[Records from a collection]
════

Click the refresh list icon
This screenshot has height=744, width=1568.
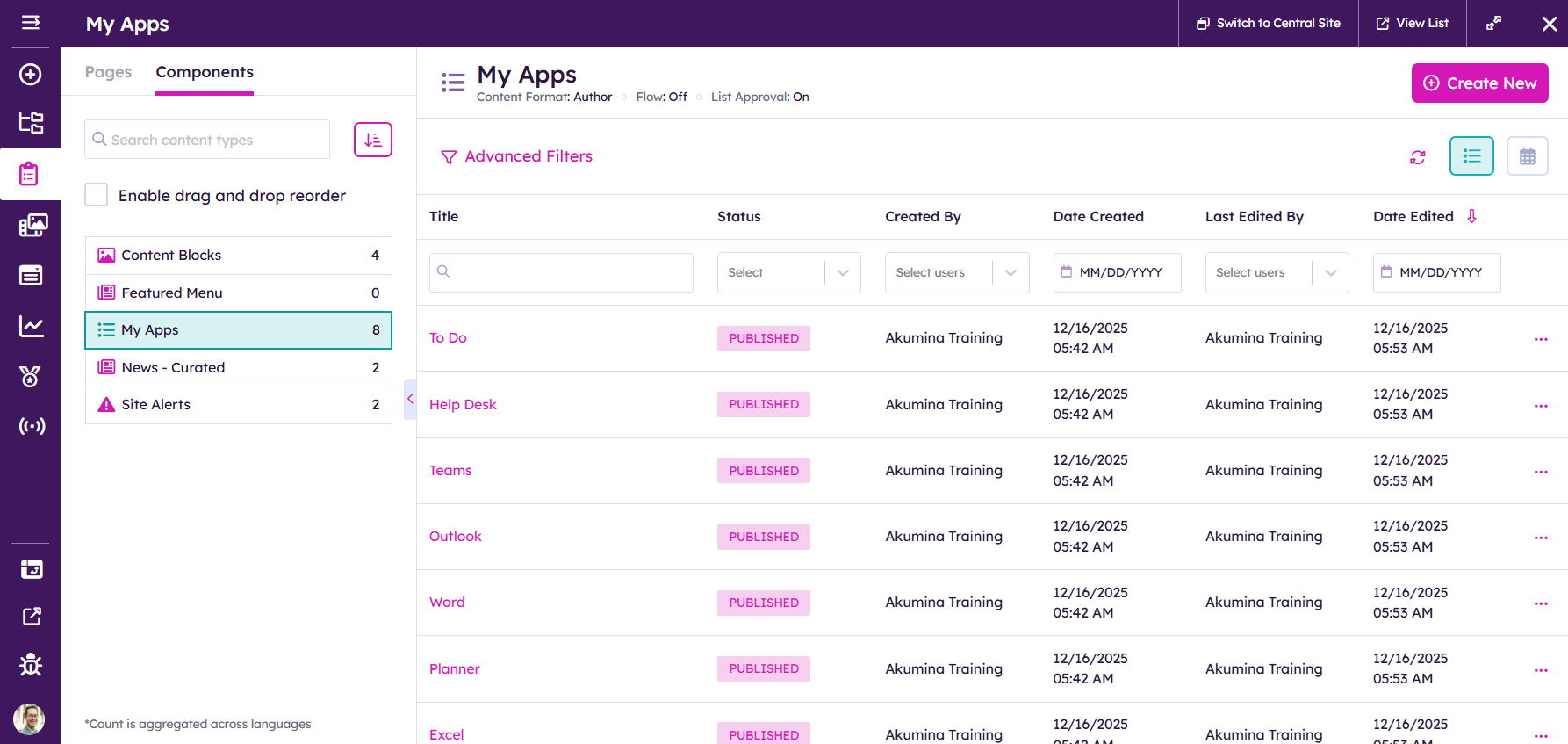(x=1417, y=157)
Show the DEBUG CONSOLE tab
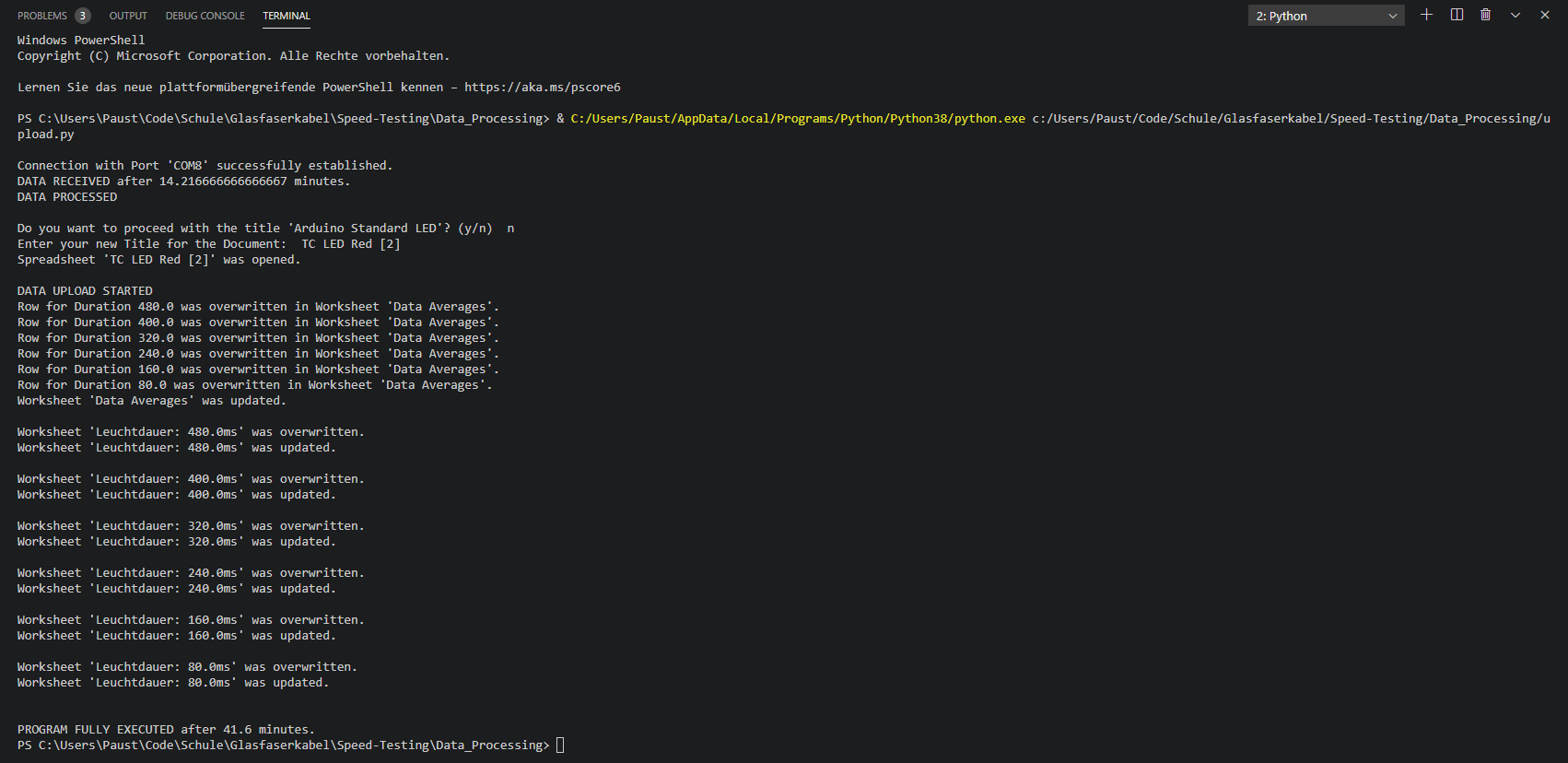This screenshot has width=1568, height=763. coord(205,16)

════

Directions for this task: Extract every line of text from the data above verbatim, leaving out the pictures.

The reply:
Click the refresh list icon
This screenshot has height=744, width=1568.
(x=1417, y=157)
Show the DEBUG CONSOLE tab
This screenshot has width=1568, height=763. coord(205,16)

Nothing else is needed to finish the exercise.